Octubre de mil novecientos sesenta y cinco. En algún sitio de la ciudad de Buenos Aires, Jorge Luis Borges (Buenos Aires, mil ochocientos noventa y nueve – Ginebra, mil novecientos ochenta y seis) reúne a un pequeño conjunto para hablarles de tango. Van a ser cuatro tardes que uno de los presentes registró con un magnetófono. El audio se perdió en el tiempo hasta dos mil dos, cuando el escritor vasco Bernardo Atxaga recibió unos casetes envueltos en cinta de manos de José Manuel Goikoetxea, quien por su parte los había recibido de un viejo amigo, el gallego Manuel Román Rivas, fallecido en dos mil ocho. Atxaga escuchó el material y percibió inmediatamente que estaba frente a un documento único. El cuatro de noviembre de dos mil trece, la viuda de Borges, María Kodama, certificó su autenticidad y presentó el material en la Casa del Lector en la capital española. La promesa de una veloz transcripción al papel se retardó hasta el momento, con la publicación de El tango. 4 Conferencias (De Sudamérica – dos mil dieciseis), en coincidencia con el treinta aniversario de la muerte de Borges.
En la página seis de su edición del treinta de septiembre de mil novecientos sesenta y cinco, el diario La Nación anuncia bajo el título “De temas de tango charlará Jorge L. Borges” un “ciclo de conferencias que va a ofrecer todos cada lunes de octubre a las diecinueve en el primer piso, departamento 1, de la calle General Hornos 82” para charlar de “sus experiencias personales en el Palermo feo donde compadritos y orilleros protagonizaron historias que muestran el espíritu de una temporada de Buenos Aires”. Y eso fue todo. Las hablas existieron, ciertamente, y en ellas Borges desplegó su saber sobre un género que lo maravillaba, sobre todo por ser la puerta al Buenos Aires de distritos bajos y violentos que tanto espacio hallaron en la prosa y versos del cosmos borgeano.
Los textos reunidos en El tango dejan leer a un Borges que recitaba y cantaba frente al público, acompañaba su charla con la erudición de los alfoces y no perdía la ocasión de desplegar sus críticas más mordaces. El escritor cifra el nacimiento del tango en mil ochocientos ochenta. “Se supone que entonces brota oscuramente, de manera clandestina sería la palabra más justa”, afirma en la primera conferencia. Su instante de auge llegó treinta años después, entre mil novecientos diez y hasta mil novecientos catorce, con el tango de orquesta y apenas cantado que conquistó París, el enorme salto al planeta cuando Argentina cumplía sus primeros cien años. “Hasta mil novecientos diez habíamos percibido mas no habíamos sido percibidos por el planeta. Ocurren entonces hechos que nos alegran y llega la nueva que nos conmovió a todos: ¡el tango se bailaba en la ciudad de París! Y más tarde en la ciudad de Londres, Berlín, Viena, hasta en San Petersburgo”, afirma Borges.

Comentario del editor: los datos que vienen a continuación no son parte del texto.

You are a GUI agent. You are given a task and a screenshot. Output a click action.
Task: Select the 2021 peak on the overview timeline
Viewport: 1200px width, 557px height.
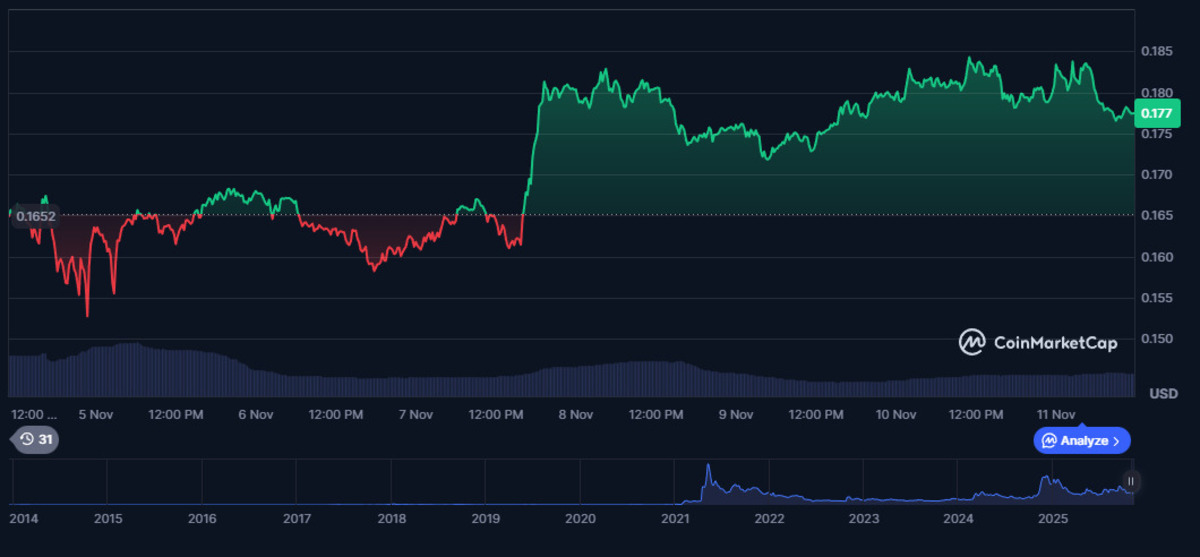coord(708,468)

Las clases de tango de aquellos tiempos es el que más cautiva al escritor. Sus letras reflejan la vida en los alfoces de la ciudad de Buenos Aires y los códigos del compadre que halla su identidad en la violencia orillera. “Tenemos al compadrito, al granuja, tenemos al pequeño bien, patotero, y tenemos a la mujer de mala vida, también”, cuenta Borges. La cuna de la escuela de tango marca a fuego esos años primigenios. “Según todos, el tango brota en exactamente los mismos lugares en que brotaría, pocos años después, el jazz, en los Estados Unidos. Esto es, el tango sale de las “casas malas [prostíbulos]”, explica Borges. La primera etapa acabará a lo largo del periodo de entreguerras. Borges es inexorable en su crítica a la deriva “llorona y melodramática” de los tangos que prosiguieron. “El tango es al comienzo un baile valiente y feliz. Y después el tango va languideciendo y entristeciéndose”, lamenta.

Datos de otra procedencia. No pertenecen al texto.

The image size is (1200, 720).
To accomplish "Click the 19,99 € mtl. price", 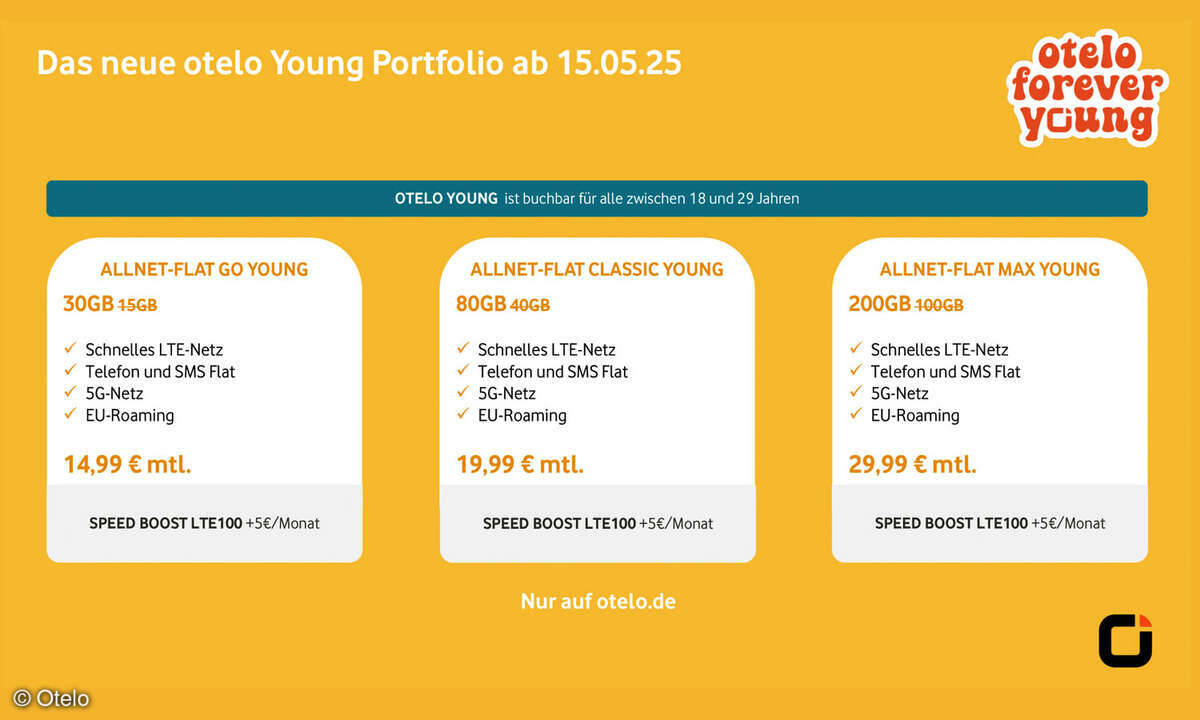I will [520, 464].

Carlos Gardel, como primordial referente de esa etapa “triste” descrita por el escritor, es el primer ídolo que cede frente a la picota borgeana. “Gardel tomó la letra de tango y la transformó en una breve escena trágica, una escena en la que un hombre descuidado por una mujer, por poner un ejemplo, se queja”, afirma Borges en la tercera conferencia. El Tango recobra a ese Borges irreverente y también impermeable a las críticas que todos conocemos. Mas nos transforma, además de esto, en testigos de su genio a lo largo de una tarde de ese Buenos Aires de mil novecientos sesenta y cinco que, como aquel de los compadritos, asimismo se ha perdido.